The problem: Give again, unaltered, the line with "Click the XXXL size label" and all lines that follow it in the listing below, minus any pictures.

● ● ● ● ● ● ●

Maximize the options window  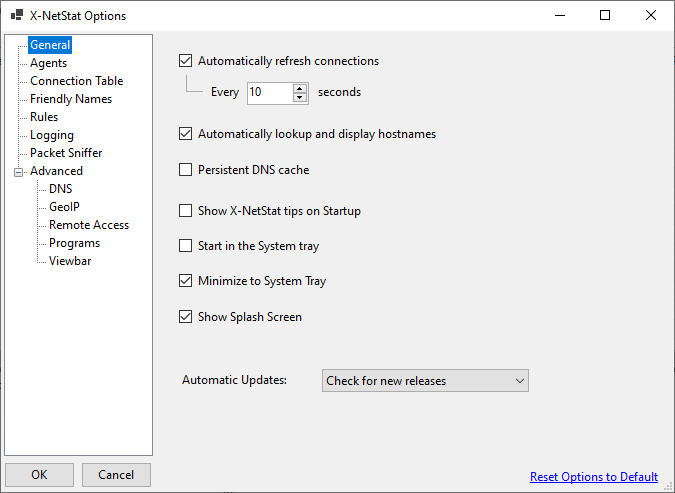point(605,16)
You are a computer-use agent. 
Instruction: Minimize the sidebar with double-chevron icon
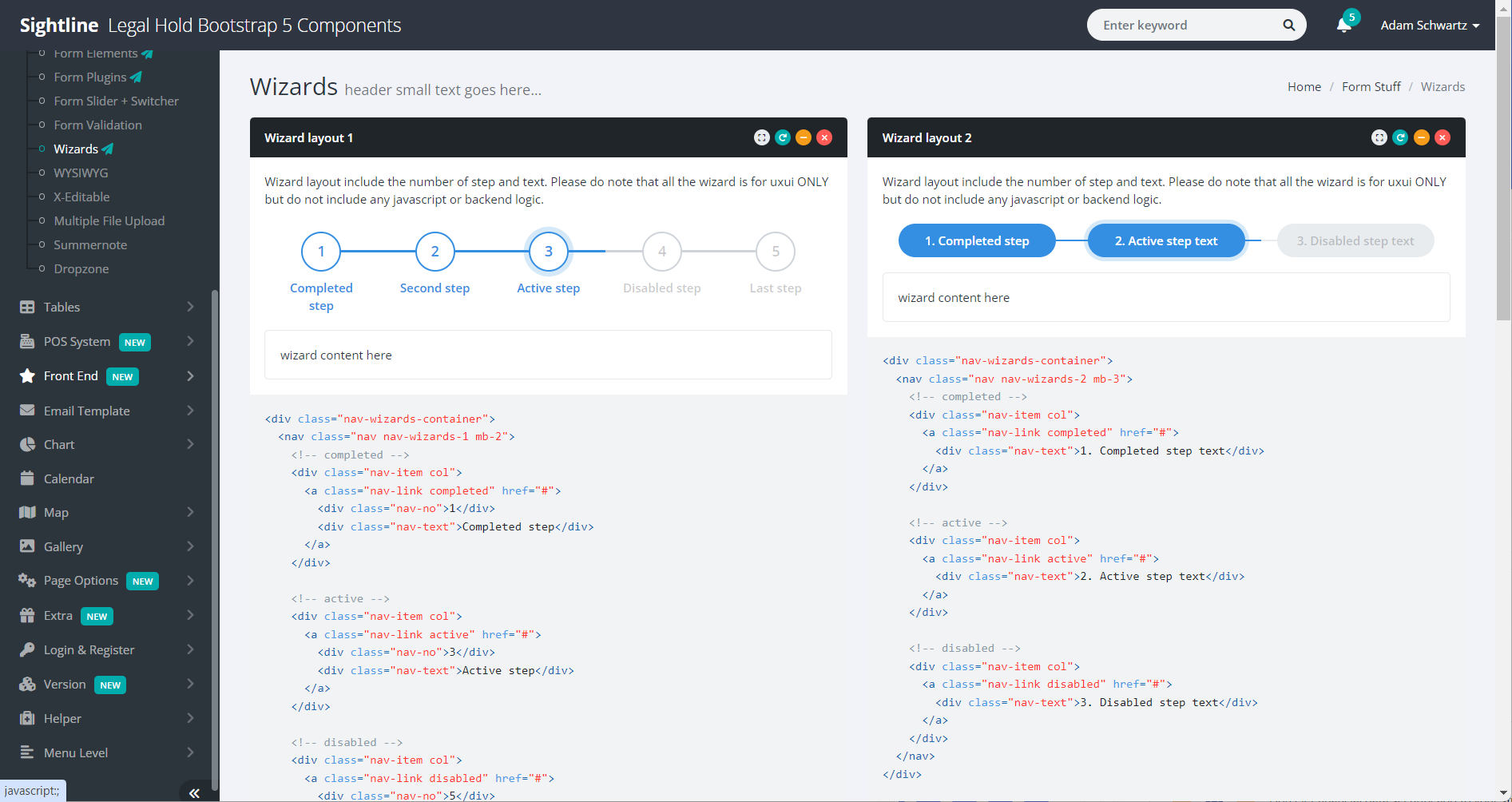point(194,792)
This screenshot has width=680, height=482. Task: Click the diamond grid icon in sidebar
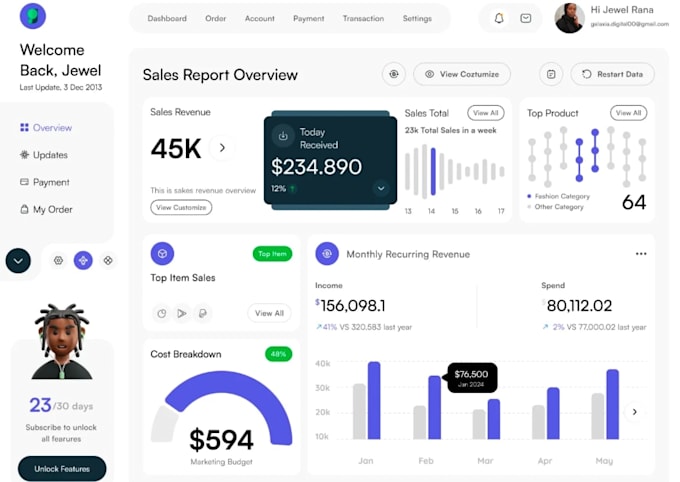(108, 260)
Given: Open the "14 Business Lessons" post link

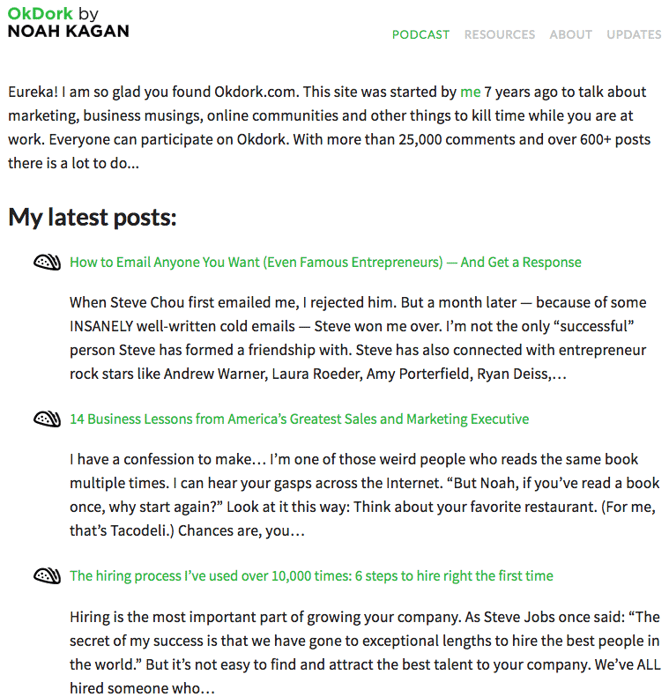Looking at the screenshot, I should click(299, 419).
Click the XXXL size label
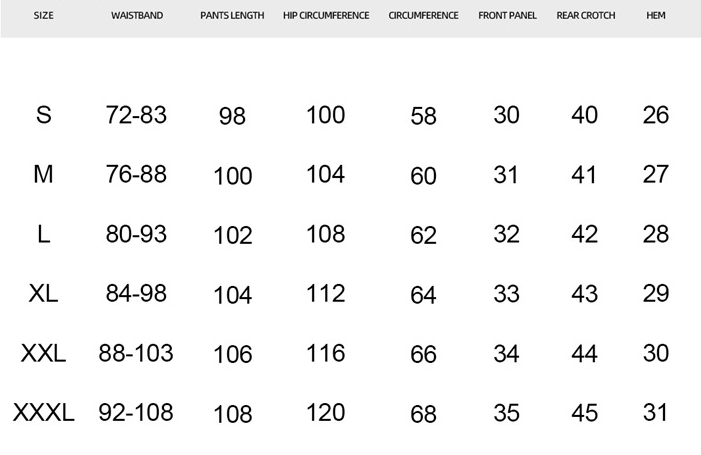The width and height of the screenshot is (701, 455). click(x=43, y=412)
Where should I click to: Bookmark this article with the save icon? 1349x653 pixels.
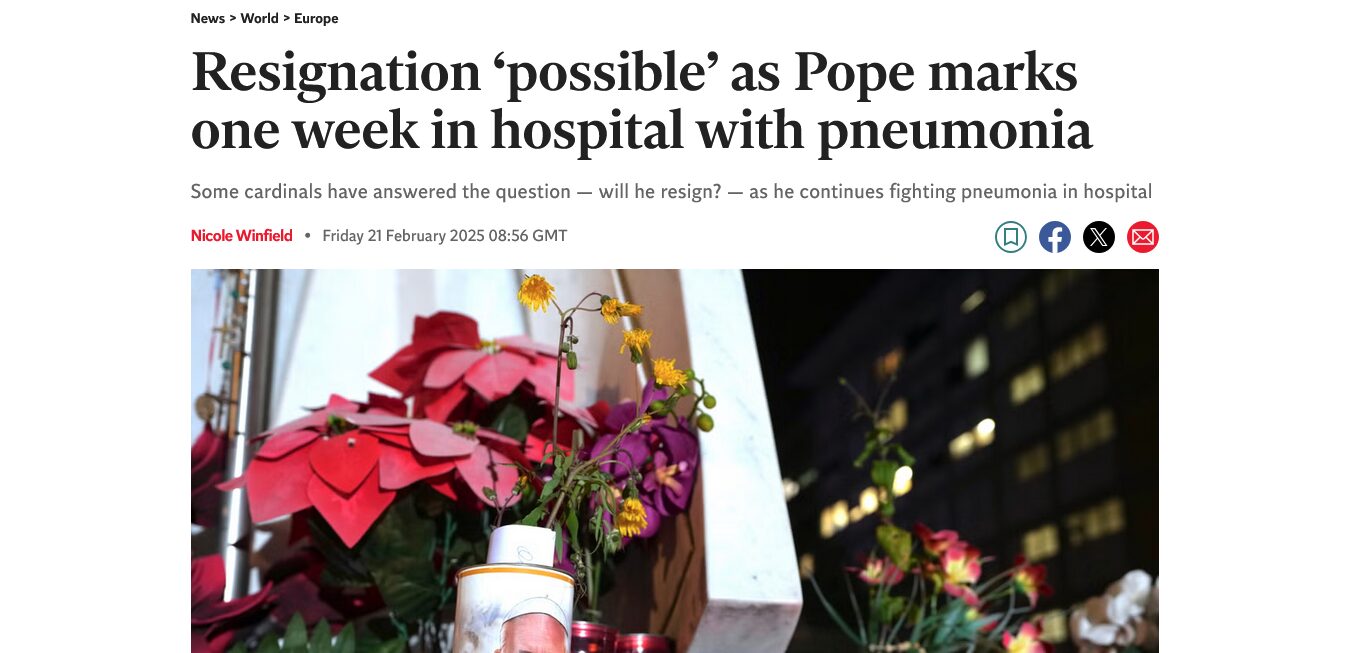point(1011,237)
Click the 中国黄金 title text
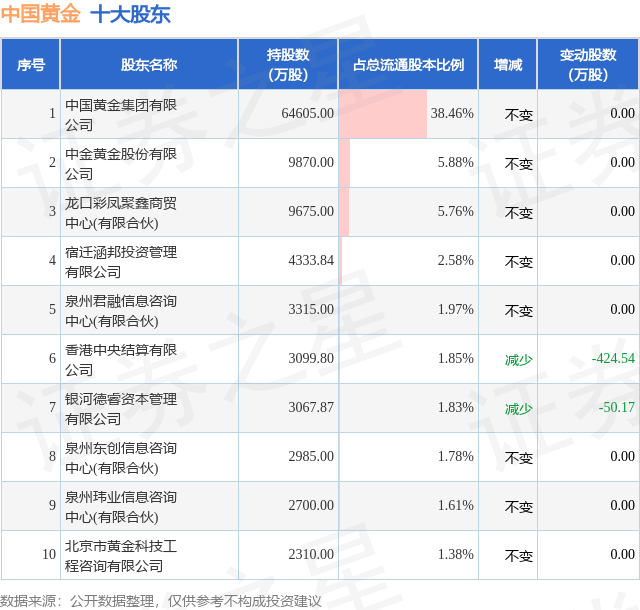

● ● ● ● ● ● ●

Result for this task:
Click the XXXL size label
The width and height of the screenshot is (701, 455). click(x=43, y=412)
Where should I click to: Bookmark this article with the save icon? 1349x653 pixels.
point(1011,237)
Click the 中国黄金 title text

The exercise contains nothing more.